Monthly Archives: July 2013

If You Owe NYS Taxes You Can Now Lose Your NYS Driver’s License

Earlier this year the New York State legislature enacted a new provision of the Tax Law which provides for the suspension of a New York State driver’s license when an individual owes at least $10,000 in state taxes. This new law called for the Commissioners of the NYS Tax Department and DMV to reach an agreement on how to implement this new suspension program. That agreement has now been struck and the Tax Department has started to notify delinquent taxpayers. Once notified, taxpayers will have 60 days to pay the outstanding tax obligation or enter into a “satisfactory” payment arrangement to avoid the suspension. If a payment arrangement is set up, more than one missed payment in any twelve-month period will trigger a suspension of the license.

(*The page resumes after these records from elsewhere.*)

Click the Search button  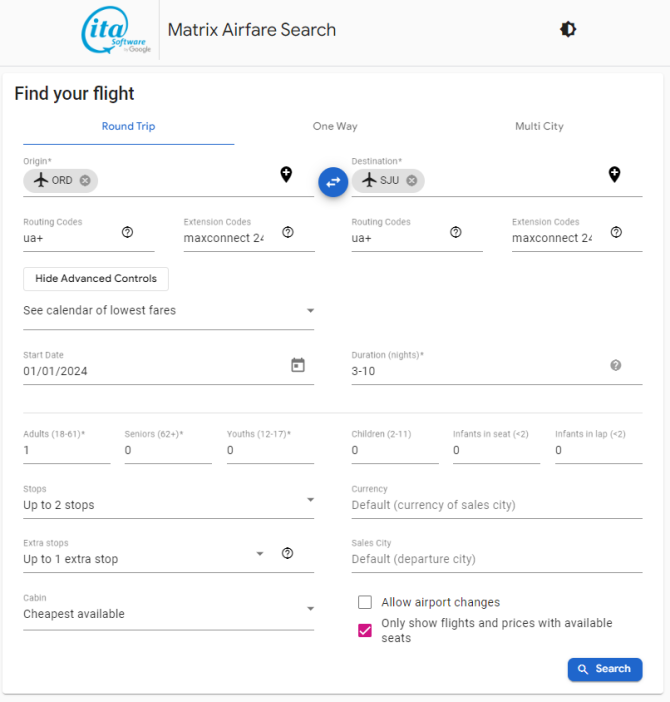click(x=604, y=669)
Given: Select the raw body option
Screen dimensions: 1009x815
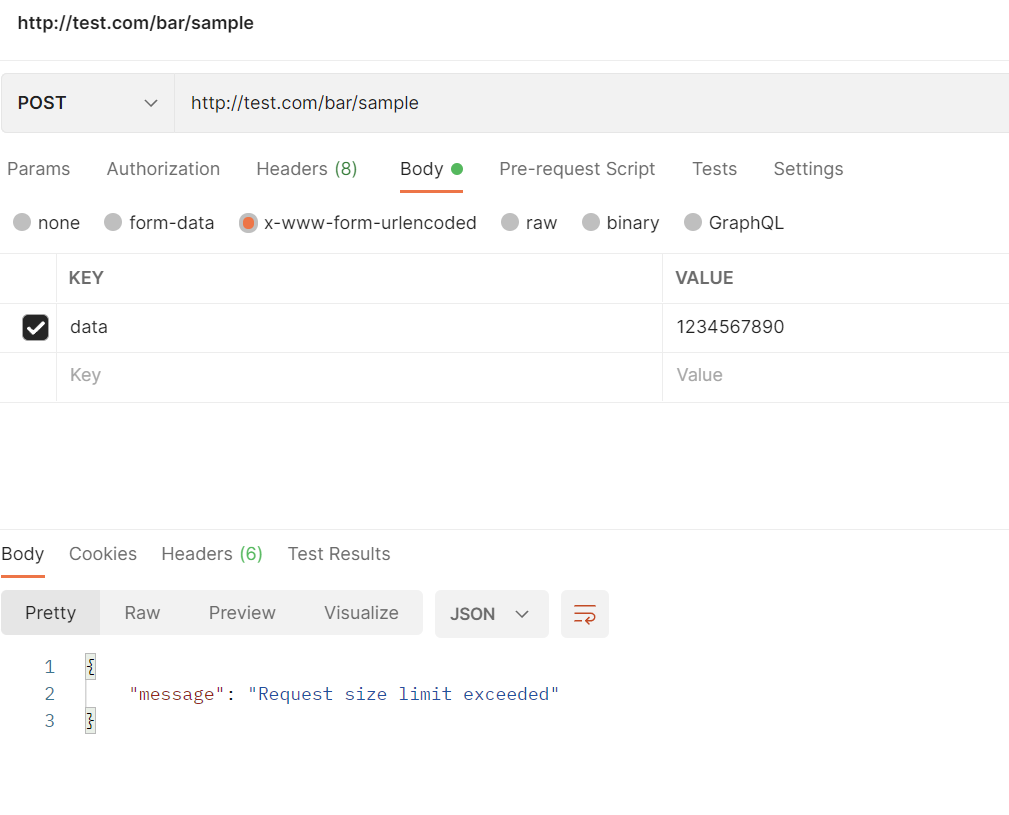Looking at the screenshot, I should click(x=510, y=223).
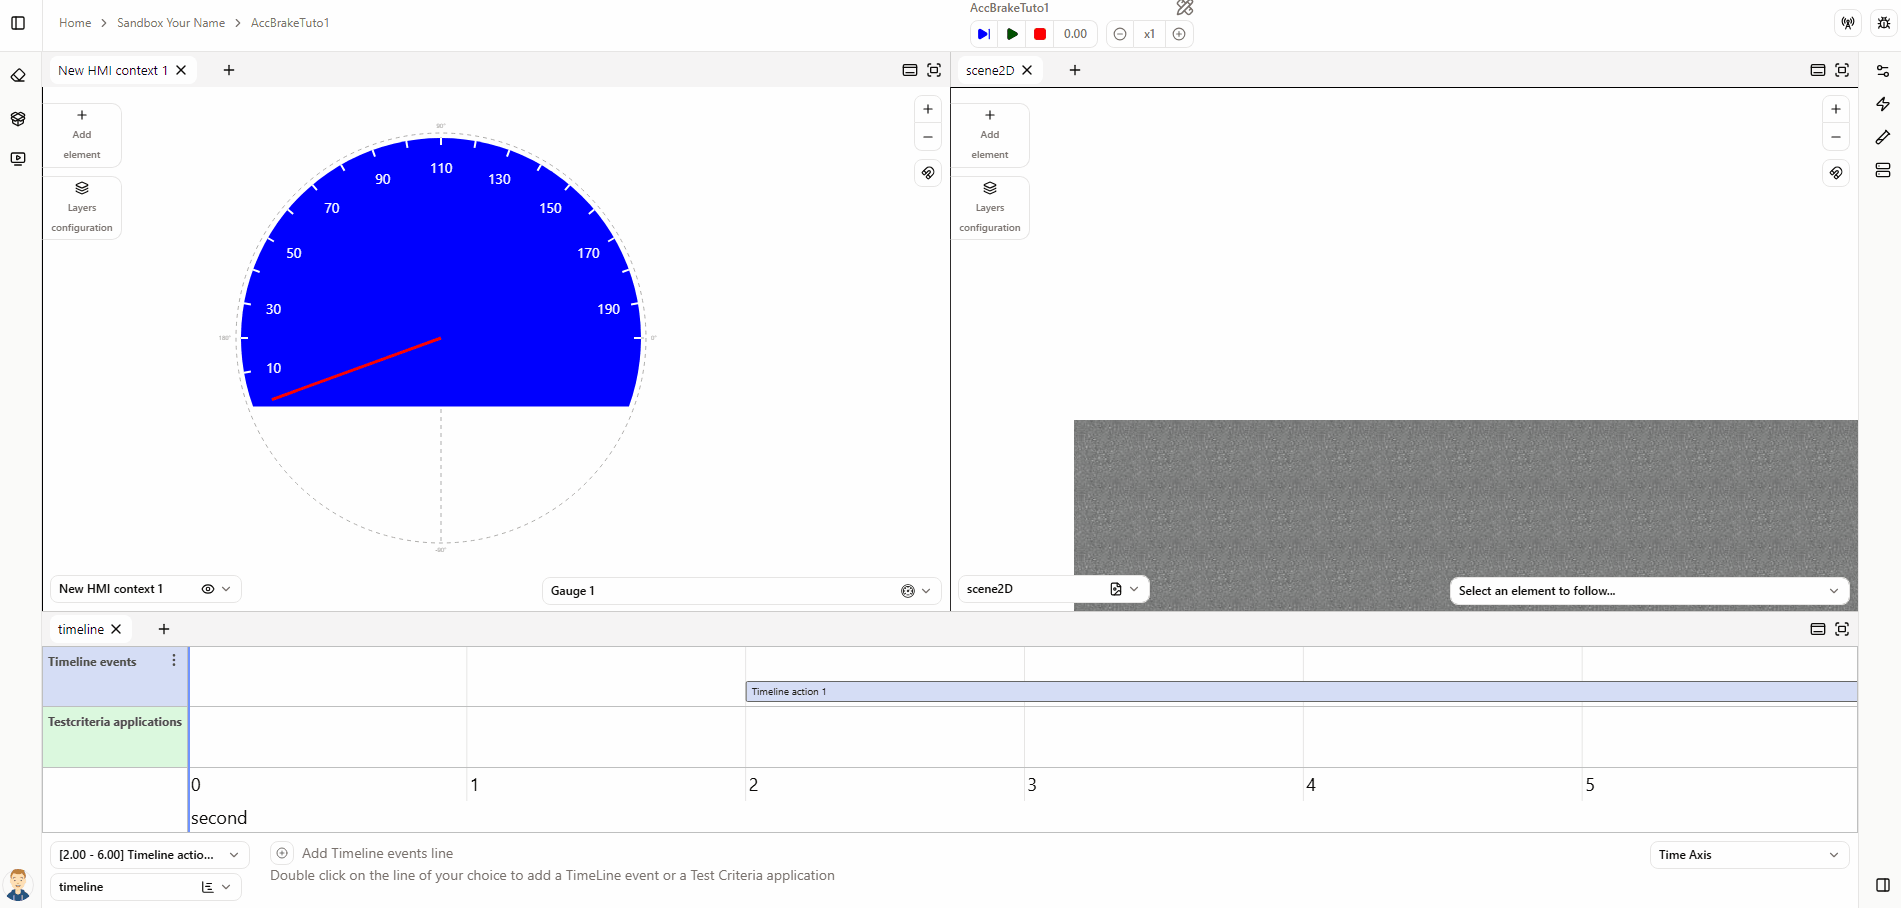This screenshot has height=908, width=1901.
Task: Toggle the eye visibility on New HMI context 1
Action: coord(208,589)
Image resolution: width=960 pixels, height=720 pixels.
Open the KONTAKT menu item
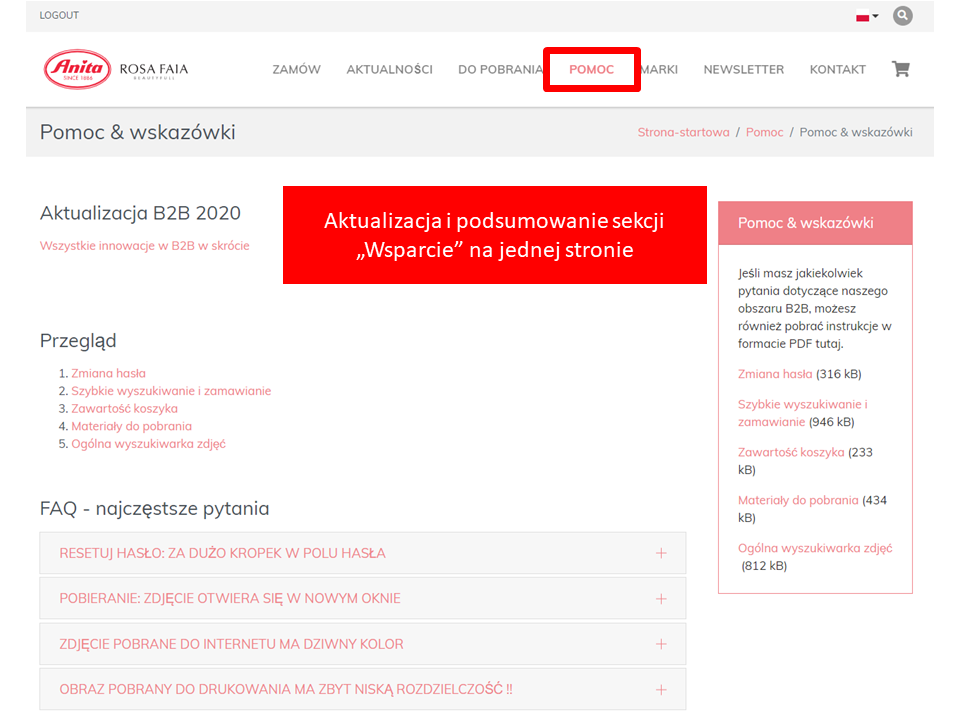837,69
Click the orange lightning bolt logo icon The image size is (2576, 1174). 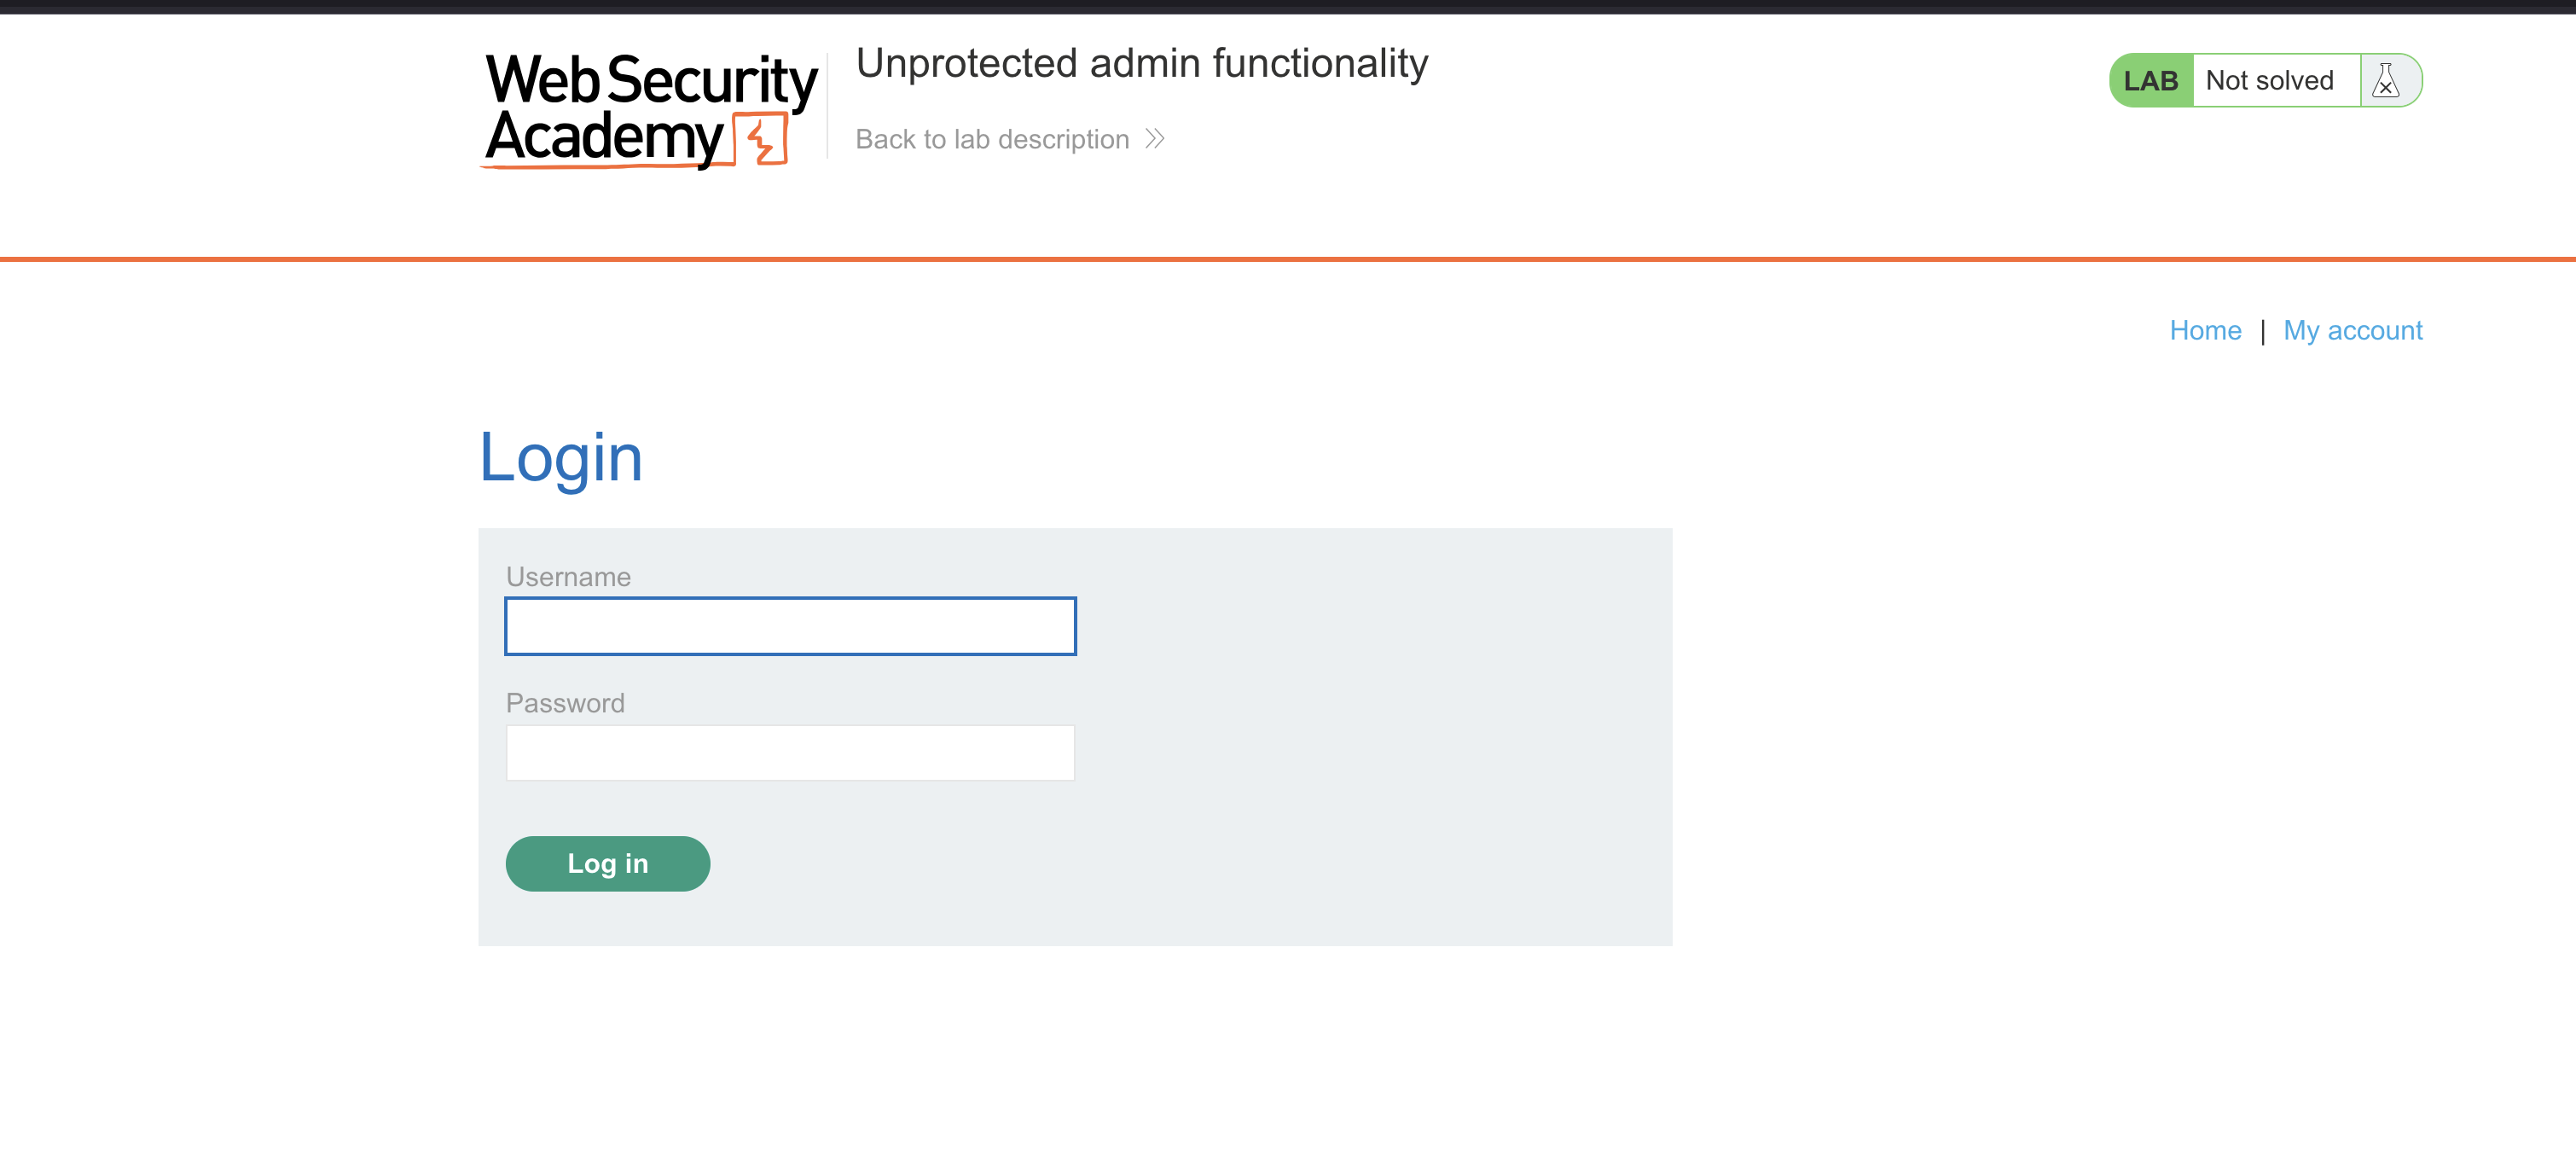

An individual’s ability to contest this proposed suspension is extremely limited. Drivers holding commercial licenses and individuals that are already subject to wage garnishments for child and spousal support obligations are exempt from this suspension process. Otherwise, anyone owing more than $10,000 (an amount that includes tax, interest and penalties) is subject to the new program.

Clearly this new provision is designed to motivate individuals to address their outstanding tax obligations. The impact of this new law could be quite disruptive for many people other than taxpayers, such as employers who depend upon their employee’s ability to drive. The State is just now beginning to issue notices under this new law and the effectiveness of this approach remains untested.

Tax Problem Fundamentals: Phase I Considerations

In the last blog I provided an overview on how to approach a tax problem. That overview broke the approach down into two phases. This installment considers Phase I: What do I owe?

Most income tax obligations arise through the filing of a tax return that reports a balance owed. This situation is typically referred to as a “self-assessment” since the taxpayer is volunteering, under penalties of perjury, what he or she believes to be his obligation. Once a self-assessment is made, the amount owed can still be changed by the taxpayer or by the IRS. The taxpayer can seek a change by filing an amended return. The IRS does so through an audit. As a general rule, any such change must occur within three years of when the return was filed.

In the case of an audit, if the taxpayer does not agree with the proposed audit adjustments there are both administrative and judicial appeal rights. The vast majority of administrative appeals are resolved without the need to go to court. The audit and appeal process can take months, sometimes years. But as long as this process is ongoing, the taxpayer is still dealing with Phase I issues. It is only after the taxpayer has foregone or exhausted all of these options to determine whether and how much is owed, does the tax problem move to Phase II of the process (the subject of my next installment.)

As a general rule, as long as Phase I is open no collection activity can be taken by the IRS under Phase II. But that is not always the case. For example, if no tax return is ever filed the IRS has the ability to file a return based upon information that has been reported by third parties (for example, W-2s and Forms 1099). When a tax liability arises as a result of this process, it is said to arise out of a “substitute for return.” If the IRS prepares a substitute for return, an amount owed has now been determined so collection activity (Phase II) will commence. And yet, when the IRS prepares a return for a taxpayer, usually the amount determined to be owed is significantly higher than what would have been owed had the taxpayer filed the return himself. Under these circumstances it is usually very beneficial to prepare the actual return for the year in question so the correct tax debt can be determined (Phase I).

Another instance when Phase II collection activity may occur before Phase I ends is when the IRS imposes penalties for the late filing of a return or the late payment of the tax owed. There may be no question that the underlying tax obligation is due but the circumstances that caused the late filing or late payment may serve as a basis to have penalties abated. Penalty abatement requests need to be submitted in writing and the written request must demonstrate reasonable cause and not willful collect. There is considerable guidance on what will constitute reasonable cause and things like serious medical issues or catastrophic events usually qualify.

Each of these Phase I examples — the substitute for return and penalty abatement request – muddy the Phase I and Phase II distinction I have made. In these situations, we clearly have Phase I issues to be addressed but IRS collection activity may also be well underway. Therefore, Phase II issues are also going to be in play.

In summary, any time the IRS asserts a liability, the possibility of there being what I call a “Phase I issue” should be considered. After it has been determined that Phase I is over, it is time to consider Phase II — the topic of my next installment.